Examples of hallucinations:
- Hallucinations are as real as any other experience to the person with schizophrenia. As many as 70% hear voices, while a lesser number have visual hallucinations.
- Auditory hallucinations can be either inside the person’s head or externally. When external, they sound as real as an actual voice. Sometimes they come from no apparent source; other times, they come from real people who don’t actually say anything; other times, a person will hallucinate sounds.
- When people hear voices inside their heads, it is as if their inner thoughts are no longer alone. The new voices can talk to each other, talk to themselves, or comment on the person’s actions. The majority of the time, the voices are negative.
- Visual hallucinations operate on a spectrum. They start with the over acuteness of the senses, then in the middle are illusions, and on the far end are actual hallucinations.

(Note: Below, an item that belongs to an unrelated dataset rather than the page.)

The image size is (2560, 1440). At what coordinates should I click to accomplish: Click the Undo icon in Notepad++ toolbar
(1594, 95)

Disclaimer: The following symptoms overlap with many other diseases such as bipolar disorder, major depression, the various kinds of personality disorders (specifically paranoid and schizotypal personality disorders), and other problems such as brain tumors and temporal lobe epilepsy. There is no “typical” case of schizophrenia. Everyone has different symptoms. Seek the opinion of your doctor always.

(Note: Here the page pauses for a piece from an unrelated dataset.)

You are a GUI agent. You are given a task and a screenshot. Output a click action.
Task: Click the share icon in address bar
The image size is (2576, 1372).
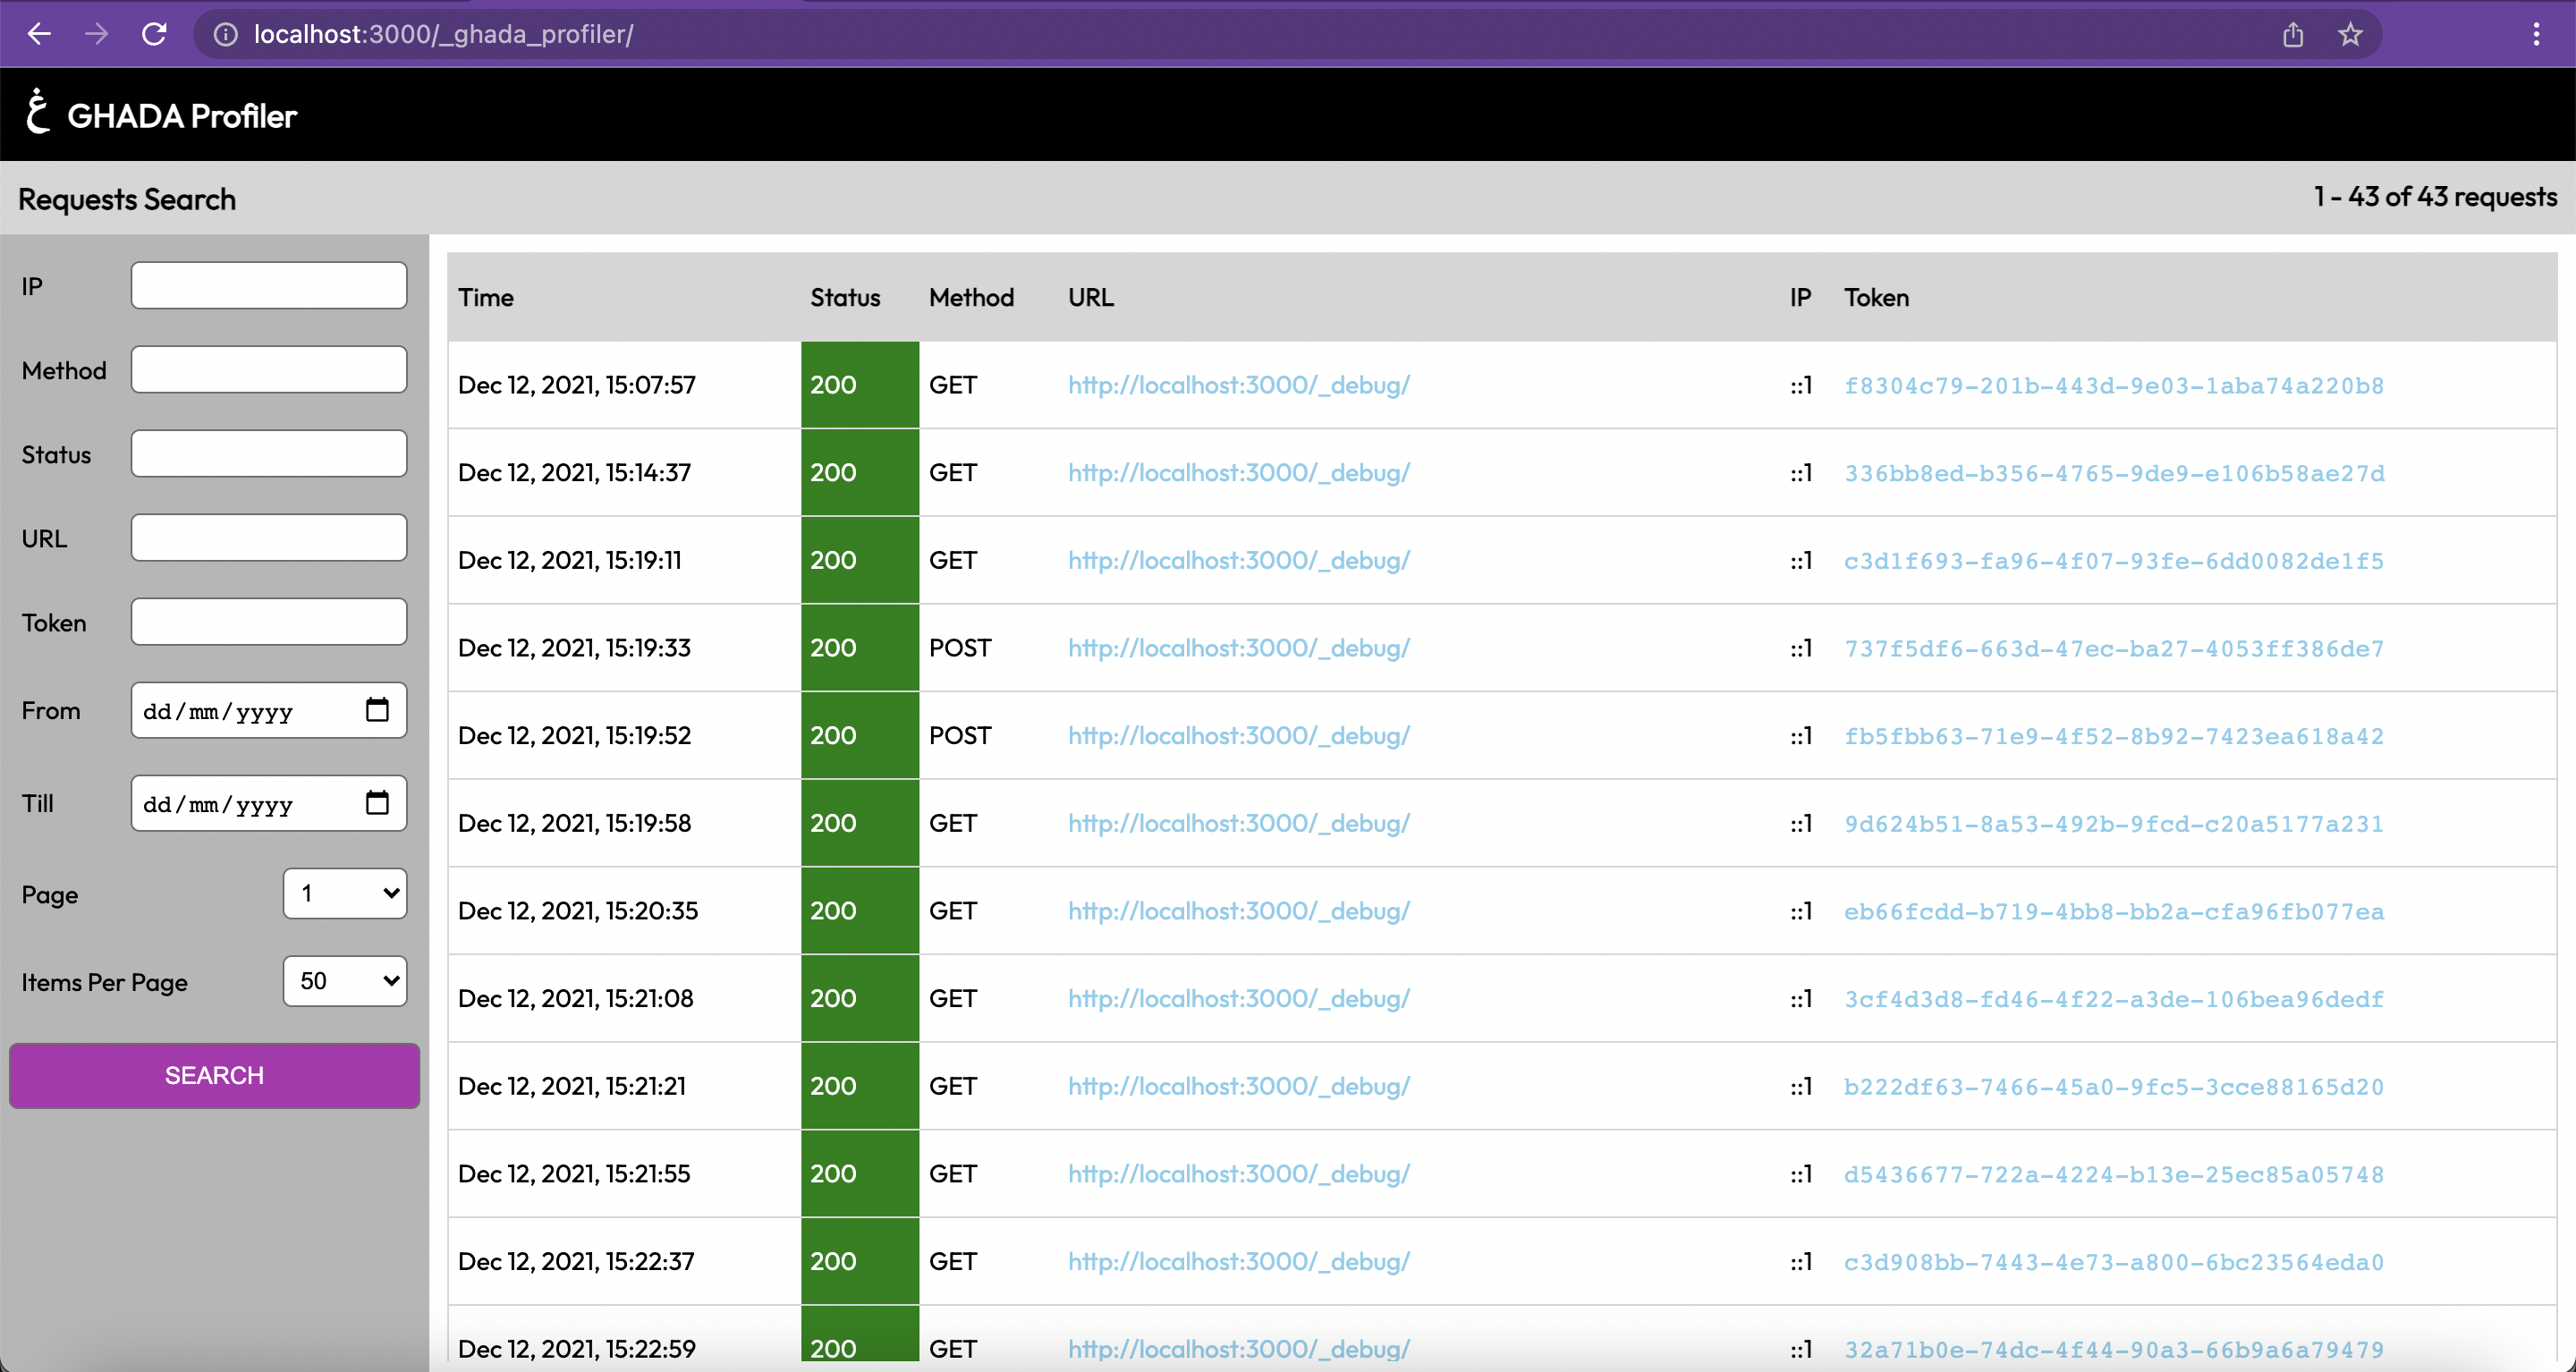(2292, 34)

Moreover, it is always essential to keep the big picture in mind. Having just a few of these symptoms does not necessarily mean that a person has schizophrenia or any other sort of psychiatric disorder. Almost all of the signs below can be present to a “normal” degree in people; it is when someone displays them to a significant degree that they can become psychiatric symptoms. Think of all of these behaviors as being on a continuum, in which the middle 99% of people displaying varying degrees of the behavior but are still within the “normal” range. The 1% of people on the outer edges have the behaviors in extreme proportion, and/or a significant proportion of the time, and that is when they can become debilitating.
A diagnosis of schizophrenia requires that continuous disturbance (i.e. debilitating symptoms) be present for at least six months, including at least one month of specific key symptoms (active symptoms: delusions, hallucinations, disorganized speech, disorganized/catatonic behavior, negative symptoms such as severe emotional flatness or apathy).